Death of A Sailor who Fought on Land
James Edwin Hitchens, Able Seaman R/510, Hawke Battalion, Royal Naval Division RNVR, died during the Arras offensive in 18 April 1917 aged 28.
James Edwin Hitchens has no known grave and is remembered on Bay 1 of the Arras Memorial.
Born at Carnon Mine 20 May 1888, James Edwin Hitchens was a ‘Mining Engine Driver‘ on the 1911 census.
Son of James and Mary Hitchens, of Carclew Terrace, Devoran, Cornwall
His brother William Hitchens was a Railway Engine Stoker in 1911.
His father James Hitchens was born in Feock into a family of Shipwrights and Mariners at Trolver Croft and worked as a Mariner on a Steamship (see the entry for Steam Ship Erimus and Devoran casualty W. J. Dunstan above). http://cornishmemory.com/item/BRA_MI_044
Many of the Hitchens family (James Edwin Hitchen’s uncles and grandfathers) were mariners and shipwrights, so maybe it was not so unusual for him to join the Royal Navy?
His Able Seaman / Mariner father James Hitchens married Mary Leverton Nicholls (b. Carnon Downs) in 1890 and they had 8 surviving children including James Edwin Hitchens out of nine births. The family lived at Carclew Terrace, Devoran.
Why was a Royal Navy sailor killed fighting in the trenches?

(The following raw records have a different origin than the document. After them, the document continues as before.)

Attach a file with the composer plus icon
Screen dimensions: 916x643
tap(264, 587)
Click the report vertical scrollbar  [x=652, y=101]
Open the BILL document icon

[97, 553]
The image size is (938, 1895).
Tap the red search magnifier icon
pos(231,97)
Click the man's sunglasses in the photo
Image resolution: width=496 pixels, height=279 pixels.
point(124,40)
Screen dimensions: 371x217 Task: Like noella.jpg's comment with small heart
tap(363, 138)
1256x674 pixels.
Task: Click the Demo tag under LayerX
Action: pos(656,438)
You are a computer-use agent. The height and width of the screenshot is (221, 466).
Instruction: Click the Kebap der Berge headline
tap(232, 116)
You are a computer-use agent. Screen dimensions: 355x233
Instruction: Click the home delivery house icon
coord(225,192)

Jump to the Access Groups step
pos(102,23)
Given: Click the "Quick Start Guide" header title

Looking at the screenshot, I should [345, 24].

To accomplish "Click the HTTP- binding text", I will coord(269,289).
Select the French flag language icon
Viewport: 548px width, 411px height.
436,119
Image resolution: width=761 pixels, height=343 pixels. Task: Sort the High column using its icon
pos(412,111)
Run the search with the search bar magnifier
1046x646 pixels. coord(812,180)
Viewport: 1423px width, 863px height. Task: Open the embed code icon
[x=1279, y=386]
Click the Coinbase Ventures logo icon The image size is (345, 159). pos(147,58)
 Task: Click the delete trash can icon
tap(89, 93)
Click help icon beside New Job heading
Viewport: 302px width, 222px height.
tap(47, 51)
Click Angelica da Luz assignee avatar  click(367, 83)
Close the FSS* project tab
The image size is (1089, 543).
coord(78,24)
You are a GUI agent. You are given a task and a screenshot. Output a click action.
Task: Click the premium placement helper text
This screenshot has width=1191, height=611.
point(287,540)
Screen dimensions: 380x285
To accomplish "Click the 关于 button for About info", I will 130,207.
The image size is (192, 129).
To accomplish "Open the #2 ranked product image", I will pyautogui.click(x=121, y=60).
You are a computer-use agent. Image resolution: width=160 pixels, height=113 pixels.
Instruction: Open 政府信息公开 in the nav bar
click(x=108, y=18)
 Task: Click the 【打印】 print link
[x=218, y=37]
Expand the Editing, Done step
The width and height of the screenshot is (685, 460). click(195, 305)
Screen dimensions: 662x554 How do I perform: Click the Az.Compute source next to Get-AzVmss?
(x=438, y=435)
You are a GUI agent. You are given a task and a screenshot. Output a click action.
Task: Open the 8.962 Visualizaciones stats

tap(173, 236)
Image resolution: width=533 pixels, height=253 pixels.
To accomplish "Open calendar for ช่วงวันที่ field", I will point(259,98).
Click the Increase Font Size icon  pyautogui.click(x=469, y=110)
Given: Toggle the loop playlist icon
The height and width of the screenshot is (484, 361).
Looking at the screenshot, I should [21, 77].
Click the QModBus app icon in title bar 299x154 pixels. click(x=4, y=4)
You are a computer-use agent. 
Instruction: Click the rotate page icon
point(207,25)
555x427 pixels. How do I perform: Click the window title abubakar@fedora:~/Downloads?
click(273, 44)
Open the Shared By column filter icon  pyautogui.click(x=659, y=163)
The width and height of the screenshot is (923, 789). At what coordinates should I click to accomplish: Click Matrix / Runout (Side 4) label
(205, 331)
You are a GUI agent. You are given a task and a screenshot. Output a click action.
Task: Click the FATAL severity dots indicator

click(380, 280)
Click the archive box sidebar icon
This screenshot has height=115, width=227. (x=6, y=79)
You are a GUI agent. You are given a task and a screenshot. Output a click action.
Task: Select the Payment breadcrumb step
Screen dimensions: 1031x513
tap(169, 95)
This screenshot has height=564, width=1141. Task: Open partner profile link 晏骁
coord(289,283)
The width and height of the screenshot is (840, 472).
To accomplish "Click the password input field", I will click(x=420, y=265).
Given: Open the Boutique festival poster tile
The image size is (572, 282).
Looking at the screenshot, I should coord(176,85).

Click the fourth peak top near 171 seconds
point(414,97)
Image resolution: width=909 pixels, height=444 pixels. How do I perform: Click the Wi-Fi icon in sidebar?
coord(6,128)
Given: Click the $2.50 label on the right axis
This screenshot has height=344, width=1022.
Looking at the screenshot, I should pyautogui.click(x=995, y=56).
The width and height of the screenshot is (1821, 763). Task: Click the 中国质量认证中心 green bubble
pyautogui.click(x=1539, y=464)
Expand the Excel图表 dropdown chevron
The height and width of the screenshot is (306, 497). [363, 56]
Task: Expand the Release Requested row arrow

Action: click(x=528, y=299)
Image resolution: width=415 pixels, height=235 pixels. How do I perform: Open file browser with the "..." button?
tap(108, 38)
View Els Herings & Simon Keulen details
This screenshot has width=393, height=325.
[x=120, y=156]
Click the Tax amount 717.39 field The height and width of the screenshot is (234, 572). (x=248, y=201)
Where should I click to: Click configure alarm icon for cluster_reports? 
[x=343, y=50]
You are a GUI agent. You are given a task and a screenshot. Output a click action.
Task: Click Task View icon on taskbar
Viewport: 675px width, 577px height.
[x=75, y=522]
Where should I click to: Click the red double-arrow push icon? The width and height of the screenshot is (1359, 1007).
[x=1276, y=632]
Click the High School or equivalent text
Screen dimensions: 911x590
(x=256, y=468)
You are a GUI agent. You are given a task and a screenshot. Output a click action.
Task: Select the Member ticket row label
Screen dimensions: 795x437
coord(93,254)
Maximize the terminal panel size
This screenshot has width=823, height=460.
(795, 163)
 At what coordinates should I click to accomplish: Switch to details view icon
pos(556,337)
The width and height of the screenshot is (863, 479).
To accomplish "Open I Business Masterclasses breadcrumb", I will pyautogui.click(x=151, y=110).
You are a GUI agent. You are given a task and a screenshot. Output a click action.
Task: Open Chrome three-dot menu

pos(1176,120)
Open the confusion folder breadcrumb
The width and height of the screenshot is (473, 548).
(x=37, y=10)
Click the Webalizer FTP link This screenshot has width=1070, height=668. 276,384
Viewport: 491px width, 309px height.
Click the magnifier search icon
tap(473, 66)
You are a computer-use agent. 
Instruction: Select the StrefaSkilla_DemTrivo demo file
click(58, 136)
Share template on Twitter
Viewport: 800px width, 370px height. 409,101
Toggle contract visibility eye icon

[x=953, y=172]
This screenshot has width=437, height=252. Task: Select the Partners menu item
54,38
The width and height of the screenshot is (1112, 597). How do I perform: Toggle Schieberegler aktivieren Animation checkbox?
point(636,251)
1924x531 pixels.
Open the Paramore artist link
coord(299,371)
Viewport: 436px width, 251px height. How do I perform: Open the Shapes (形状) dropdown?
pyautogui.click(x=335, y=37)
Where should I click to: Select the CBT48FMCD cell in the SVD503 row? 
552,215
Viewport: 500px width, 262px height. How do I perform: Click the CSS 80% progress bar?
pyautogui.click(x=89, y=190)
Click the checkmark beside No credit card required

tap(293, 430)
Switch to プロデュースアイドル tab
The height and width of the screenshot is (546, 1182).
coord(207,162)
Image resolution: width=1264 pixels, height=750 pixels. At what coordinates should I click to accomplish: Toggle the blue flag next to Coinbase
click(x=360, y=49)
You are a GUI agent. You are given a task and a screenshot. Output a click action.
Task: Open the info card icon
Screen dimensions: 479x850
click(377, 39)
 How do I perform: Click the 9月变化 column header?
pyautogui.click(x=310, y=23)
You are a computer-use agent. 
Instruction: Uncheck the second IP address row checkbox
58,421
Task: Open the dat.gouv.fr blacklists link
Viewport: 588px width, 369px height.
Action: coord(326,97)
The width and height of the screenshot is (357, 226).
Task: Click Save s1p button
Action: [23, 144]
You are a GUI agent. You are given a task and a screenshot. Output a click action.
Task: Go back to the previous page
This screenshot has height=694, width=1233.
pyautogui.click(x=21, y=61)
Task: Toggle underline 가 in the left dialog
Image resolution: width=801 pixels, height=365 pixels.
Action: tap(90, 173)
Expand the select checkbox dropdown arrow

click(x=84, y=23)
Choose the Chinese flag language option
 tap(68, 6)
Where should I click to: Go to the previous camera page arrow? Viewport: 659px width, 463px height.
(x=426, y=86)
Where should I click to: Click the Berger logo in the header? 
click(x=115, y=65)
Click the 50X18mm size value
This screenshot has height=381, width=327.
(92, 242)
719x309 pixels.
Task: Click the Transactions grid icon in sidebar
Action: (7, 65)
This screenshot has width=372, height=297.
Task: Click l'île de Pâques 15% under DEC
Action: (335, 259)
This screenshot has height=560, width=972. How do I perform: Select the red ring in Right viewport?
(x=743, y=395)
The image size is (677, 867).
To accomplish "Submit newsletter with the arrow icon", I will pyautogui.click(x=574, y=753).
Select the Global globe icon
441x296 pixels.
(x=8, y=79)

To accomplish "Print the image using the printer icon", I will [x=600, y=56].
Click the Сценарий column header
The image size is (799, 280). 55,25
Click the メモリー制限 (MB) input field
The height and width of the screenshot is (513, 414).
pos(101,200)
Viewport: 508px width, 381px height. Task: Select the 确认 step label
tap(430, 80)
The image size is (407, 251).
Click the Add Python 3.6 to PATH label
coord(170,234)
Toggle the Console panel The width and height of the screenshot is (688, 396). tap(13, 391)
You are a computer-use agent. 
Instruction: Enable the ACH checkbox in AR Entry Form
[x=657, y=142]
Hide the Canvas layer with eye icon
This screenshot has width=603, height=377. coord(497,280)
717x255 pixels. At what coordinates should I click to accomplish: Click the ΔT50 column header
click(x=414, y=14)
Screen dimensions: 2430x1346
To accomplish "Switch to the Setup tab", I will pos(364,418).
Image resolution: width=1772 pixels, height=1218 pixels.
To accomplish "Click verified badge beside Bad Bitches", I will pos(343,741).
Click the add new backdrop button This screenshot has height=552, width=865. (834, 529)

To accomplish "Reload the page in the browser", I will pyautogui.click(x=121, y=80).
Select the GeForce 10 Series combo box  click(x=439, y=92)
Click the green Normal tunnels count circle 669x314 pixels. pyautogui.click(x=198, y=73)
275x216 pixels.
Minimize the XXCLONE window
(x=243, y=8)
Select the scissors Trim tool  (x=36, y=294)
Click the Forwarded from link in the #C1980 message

The Royal Naval Division which Hitchens joined was composed in 1914 largely of surplus reserves of the Royal Navy who were not required at sea and some Royal Marines who fought on land as infantry troops. They fought at Gallipolli in 1915 and throughout the Western Front from 1916 onwards.
A Royal Naval Division database shows that Hitchens joined the Army Reserve on 1st March 1916, entered the Army on 1st December 1916, was drafted for the BEF on 6th March 1917 and joined the Hawke battalion on 3rd April 1917.
He is listed as an Engine Driver ; born Devoran, Cornwall 20 June 1888 ; Next-of-Kin & home address: Father, James, Carclew Terrace, Devoran, Cornwall. He was awarded the Victory and British War medals.
The Hawke Battalion War Diary for 18 April 1917 mentions his death:
“During the day a heavy bombardment took place on our Front & Support Lines. Guns of all calibres but mainly 5.9s.
Six men killed and 12 wounded. [R/511 F. Hibberd, R/510 J.E. Hitchens, R/343 D.O. Jones, KP/541 L. Radford, Wales Z/1401 S. Rogers, & Bristol Z/1395 C. White.]
A number of gas shells were sent over, catching some of our parties unawares.
Lieutenant WOLFE-BARRY & Sub Lieutenant HUGHES both got badly gassed & were evacuated.”
James Edwin Hitchens of Devoran, remembered in his village 100 years after his death at Arras on 18th April 1917.